Jodi recognized the opening passage right away. It was her favorite work by John Keats, who she knew all about, having once written an essay about the English Romantic poet who died from tuberculosis at the tender age of twenty-five. Titled Endymion, written in rhyming couplets in iambic pentameter, Keats based the poem on the Greek myth of Endymion, a handsome shepherd who was visited every night by the moon goddess Selene, who loved him.
“Its loveliness increases; it will never
Pass into nothingness; but still will keep
A bower quiet for us, and a sleep
Full of sweet dreams, and health, and quiet breathing.
Therefore, on every morrow, are we wreathing
A flowery band to bind us to the earth,
Spite of despondence, of the inhuman dearth
Of noble natures, of the gloomy days,
Of all the unhealthy and o’er-darkn’d ways
Made for our searching: yes, in spite of all,
Some shape of beauty moves away the pall…

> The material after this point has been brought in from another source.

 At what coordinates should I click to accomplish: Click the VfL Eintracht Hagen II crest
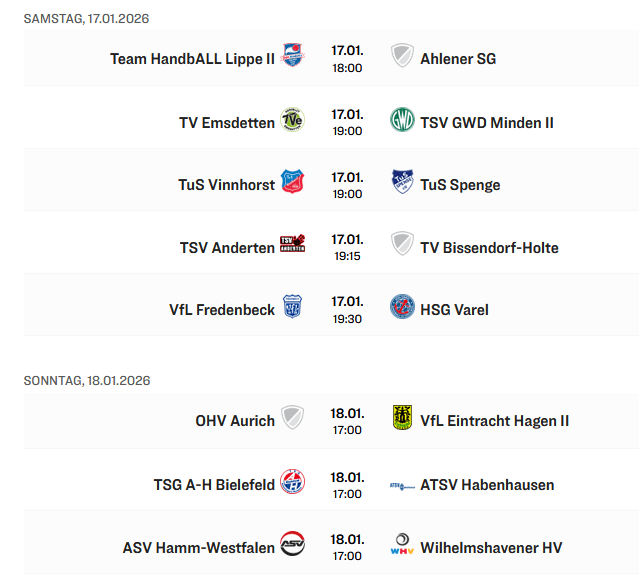pyautogui.click(x=402, y=419)
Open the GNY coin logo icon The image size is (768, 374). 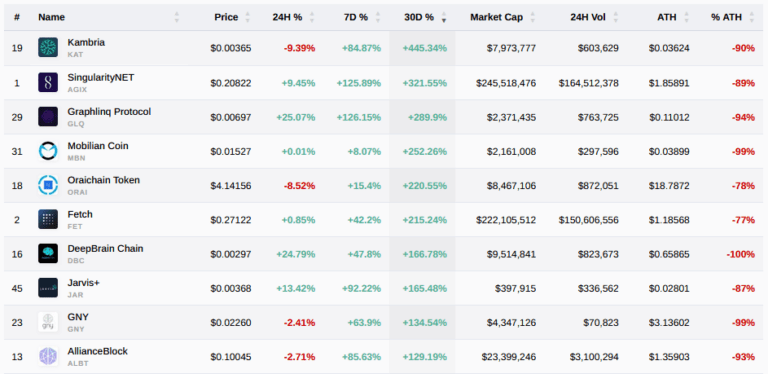coord(48,322)
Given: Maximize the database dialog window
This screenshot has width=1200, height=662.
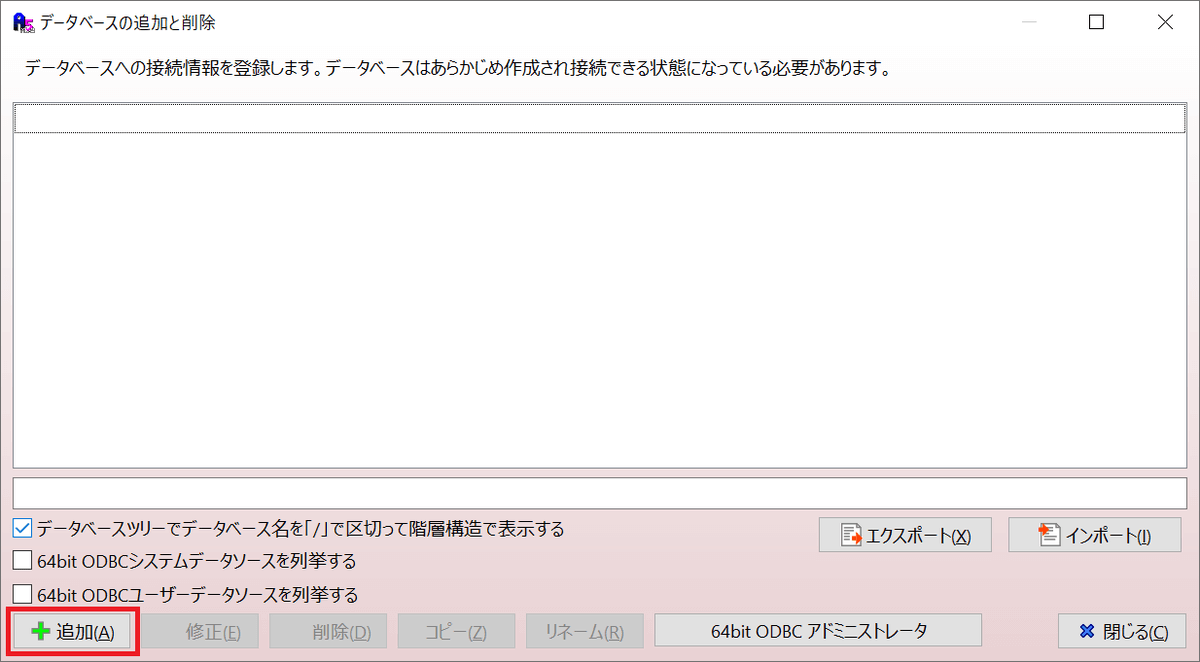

It may have been only a dream, but it could not have felt more real to Jodi. Nick turned his entire body toward her and approached her in the same motion. As the book he was holding fell at her feet, he took Jodi in his arms, pulling her tightly against his bare chest. She embraced him, feeling his skin and the rippling muscles of his shoulder and back react to her touch. He didn’t say a word as he peered deeply into her eyes before bringing his face close to hers and pressing his lips against her waiting mouth. She instantly closed her eyes, not wanting the feeling to end, not wanting to wake up. She opened her mouth just a little and let his probing tongue inside. When he tenderly bit her bottom lip, teasing the sensitive flesh between his teeth, she let out a soft moan and dropped her head back, surrendering herself to him. She felt his wet lips and his hot tongue on the side of her neck and it was all she could do to keep from screaming. Sensing that she was starting to awaken from this dream, she struggled to keep it from ending. She was afraid to open her eyes and find that he was not there, that she was alone in her room. If she could make this moment last just a little longer, Jodi thought as she felt Nick take his hands and grip her gently on either side of her head, behind her ears. While he softly kissed her cheeks, her chin, and her forehead with scorching passion, he ran his fingers through her hair, over her entire scalp, massaging her head. He nuzzled his cheek against hers, her skin seeming to catch fire where they touched.
“No,” she called out in protest of the sudden wakefulness she felt. But it was no use. In a desperate effort to remain in this fantasy, she pressed herself firmly against Nick, her hands on the small of his back, and drew him into her with all of her strength, as if trying to pull his body through her own.
Jodi expected to awaken with a feeling of utter emptiness, but she was filled instead with such hope and anticipation that she could barely contain her emotions. Outside her window, the morning sun was just beginning to rise. This most ancient symbol of faith and resurrection diffused its light rays through the thin cloud cover to create a magnificent color scheme of yellow, orange, and red. It was beautiful and magical, and the imagery served to reinforce the meaning of the dream she had just experienced. She was confident that everything would be okay. Any worries she had about her life, her career, her lingering grief over the loss of her mom and all of her troubles seemed inconsequential in the face of what the future held in store for her. She was on the path to her destiny, and it was clear to her that everything that had happened to her up to this point was a part of that.
She got out of bed with nowhere in particular to go, but eager to start the day. The only thing on her mind was her class reunion, just a few days away.